**What is expected:** Range to reproduce from the entries below: the line with "Task: Click the add playlist plus icon", the line with "The width and height of the screenshot is (640, 403).", and every line in between. Give them exactly and give nothing else.

**Dataset:**
════════════════════
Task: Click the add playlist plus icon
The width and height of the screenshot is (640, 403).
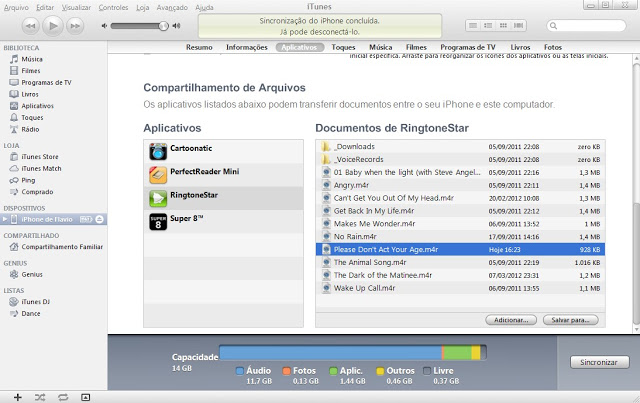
════════════════════
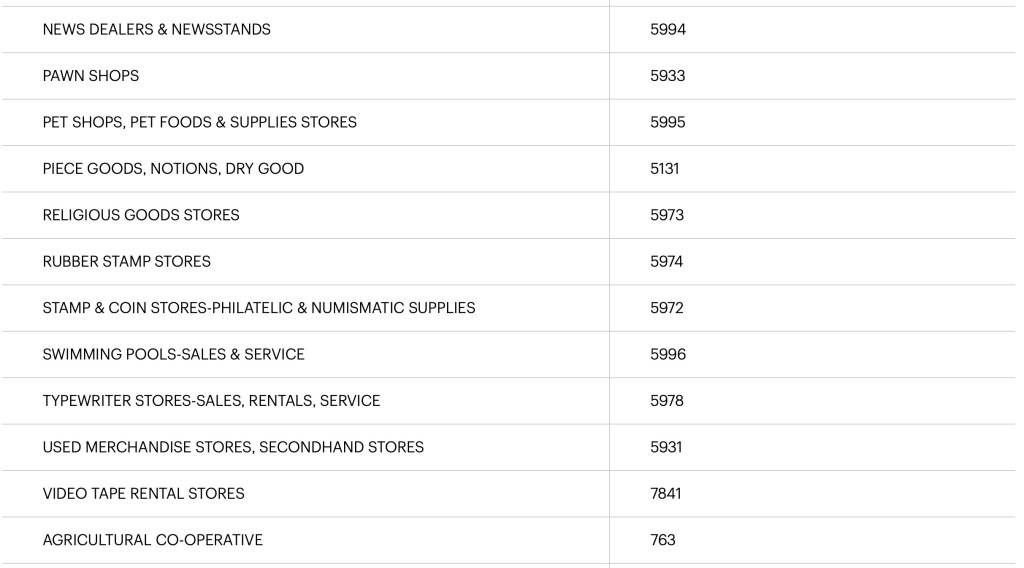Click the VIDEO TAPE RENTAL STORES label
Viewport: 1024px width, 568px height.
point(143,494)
════════════════════
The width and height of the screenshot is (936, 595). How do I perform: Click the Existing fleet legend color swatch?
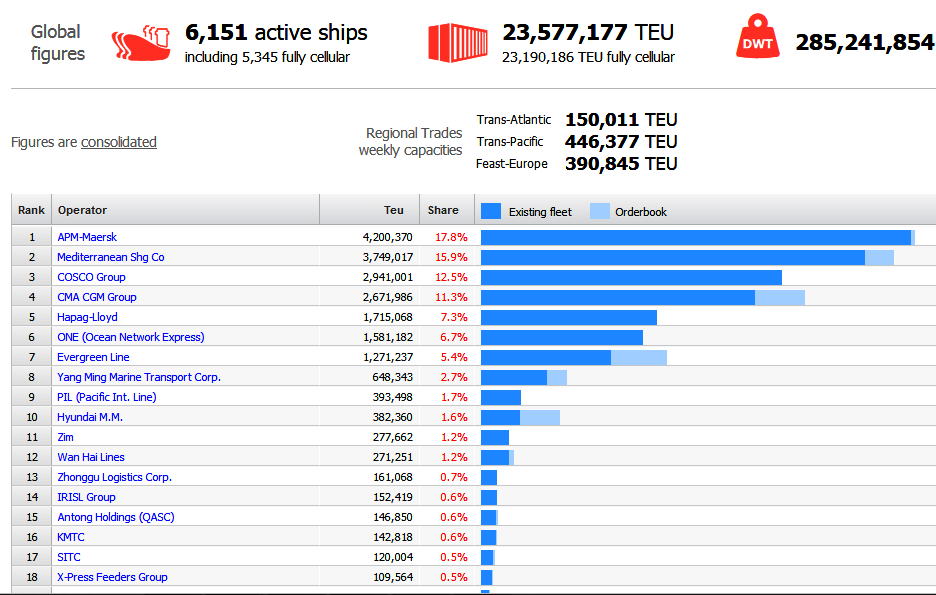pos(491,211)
════════════════════
**Solution:**
Task: Click the add playlist plus icon
The width and height of the screenshot is (640, 403).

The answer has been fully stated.